We studied expert use of advanced imaging for musculoskeletal illness compared to published appropriateness recommendations.


First, 15 imaging guidelines with recommendations for advanced imaging of the upper extremity were collated. Next, members of the Science of Variation Group (SOVG) were invited to participate in a survey of 11 patient scenarios of common upper extremity illnesses and asked whether they would recommend MR or CT imaging. Guideline recommendations for imaging were compared to surgeon recommendations using Fisher exact tests. We used Fleiss kappa to measure the interobserver agreement among surgeons.


For the 11 scenarios, most imaging appropriateness guidelines suggested that MRI or CT is useful while most surgeons (n=108) felt it was not. There was no correlation between surgeons and guidelines recommendations for imaging (ρ= 0.28; P =0.40).
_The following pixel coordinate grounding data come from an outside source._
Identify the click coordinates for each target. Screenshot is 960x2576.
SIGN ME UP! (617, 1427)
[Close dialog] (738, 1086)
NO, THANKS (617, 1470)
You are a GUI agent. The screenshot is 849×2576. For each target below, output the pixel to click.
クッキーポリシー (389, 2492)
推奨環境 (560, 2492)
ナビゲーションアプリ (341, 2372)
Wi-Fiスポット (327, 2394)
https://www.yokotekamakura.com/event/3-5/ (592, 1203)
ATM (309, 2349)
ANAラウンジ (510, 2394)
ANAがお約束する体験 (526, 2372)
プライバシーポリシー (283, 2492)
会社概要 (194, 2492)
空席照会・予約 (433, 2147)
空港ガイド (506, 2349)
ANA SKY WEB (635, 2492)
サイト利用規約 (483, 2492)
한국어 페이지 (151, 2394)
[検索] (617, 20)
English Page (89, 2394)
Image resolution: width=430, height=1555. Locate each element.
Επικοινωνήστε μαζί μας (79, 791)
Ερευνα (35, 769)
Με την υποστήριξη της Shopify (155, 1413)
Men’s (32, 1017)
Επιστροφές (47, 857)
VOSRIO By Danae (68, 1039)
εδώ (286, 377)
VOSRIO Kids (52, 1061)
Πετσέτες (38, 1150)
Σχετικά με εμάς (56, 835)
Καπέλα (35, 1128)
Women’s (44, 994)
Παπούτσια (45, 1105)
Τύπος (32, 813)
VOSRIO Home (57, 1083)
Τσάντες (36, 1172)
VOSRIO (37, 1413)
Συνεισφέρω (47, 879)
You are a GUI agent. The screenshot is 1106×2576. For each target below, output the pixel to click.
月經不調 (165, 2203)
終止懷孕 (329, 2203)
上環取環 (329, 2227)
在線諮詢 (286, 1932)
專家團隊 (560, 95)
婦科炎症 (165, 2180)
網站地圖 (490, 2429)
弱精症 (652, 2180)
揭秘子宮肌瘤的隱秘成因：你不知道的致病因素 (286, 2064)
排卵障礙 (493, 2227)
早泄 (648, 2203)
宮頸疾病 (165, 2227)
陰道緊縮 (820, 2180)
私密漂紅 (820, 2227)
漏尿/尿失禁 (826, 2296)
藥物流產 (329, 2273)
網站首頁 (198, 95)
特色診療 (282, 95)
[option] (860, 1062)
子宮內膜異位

There was slight agreement among surgeons regarding imaging recommendations (kappa: 0.17, 95% Confidence interval: 0.023 to 0.32).


The available imaging appropriateness guidelines appear to be too permissive and therefore seem to have limited clinical utility for upper extremity surgeons. 

Clinical Implications

The notable surgeon-to-surgeon variation (unreliability) in recommendations for advanced imaging in this and other studies suggests a role for strategies to ensure that patient decisions about imaging are consistent with their values (what matters most to them) and not unduly influenced by patient misconceptions about imaging or by surgeon beliefs and habits.